--- START ---
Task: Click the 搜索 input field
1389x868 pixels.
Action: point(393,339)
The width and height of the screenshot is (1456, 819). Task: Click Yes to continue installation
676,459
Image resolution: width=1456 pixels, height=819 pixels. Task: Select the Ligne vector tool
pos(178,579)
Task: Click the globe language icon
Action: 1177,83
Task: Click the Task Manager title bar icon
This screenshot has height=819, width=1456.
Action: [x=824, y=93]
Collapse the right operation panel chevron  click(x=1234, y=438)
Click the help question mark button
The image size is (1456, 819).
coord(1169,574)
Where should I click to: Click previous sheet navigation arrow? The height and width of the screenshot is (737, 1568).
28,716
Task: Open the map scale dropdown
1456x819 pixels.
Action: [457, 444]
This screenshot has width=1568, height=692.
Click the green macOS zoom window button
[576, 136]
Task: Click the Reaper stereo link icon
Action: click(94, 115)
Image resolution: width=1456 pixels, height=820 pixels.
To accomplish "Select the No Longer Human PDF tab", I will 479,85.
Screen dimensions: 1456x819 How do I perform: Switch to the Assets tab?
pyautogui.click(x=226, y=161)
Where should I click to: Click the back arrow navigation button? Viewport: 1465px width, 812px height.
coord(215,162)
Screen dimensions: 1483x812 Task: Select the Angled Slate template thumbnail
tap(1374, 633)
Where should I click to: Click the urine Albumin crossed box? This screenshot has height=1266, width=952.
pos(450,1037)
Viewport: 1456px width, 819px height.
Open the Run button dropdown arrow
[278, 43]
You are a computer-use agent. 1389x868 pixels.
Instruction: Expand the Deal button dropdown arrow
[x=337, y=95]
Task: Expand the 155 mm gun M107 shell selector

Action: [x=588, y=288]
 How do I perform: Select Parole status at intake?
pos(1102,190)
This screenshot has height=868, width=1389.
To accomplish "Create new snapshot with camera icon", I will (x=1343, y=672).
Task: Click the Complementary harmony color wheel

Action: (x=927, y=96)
--- END ---
Reading through the preceding records, tally each line that holds the word "accomplish" and give the tally by itself.

Solution to this exercise
2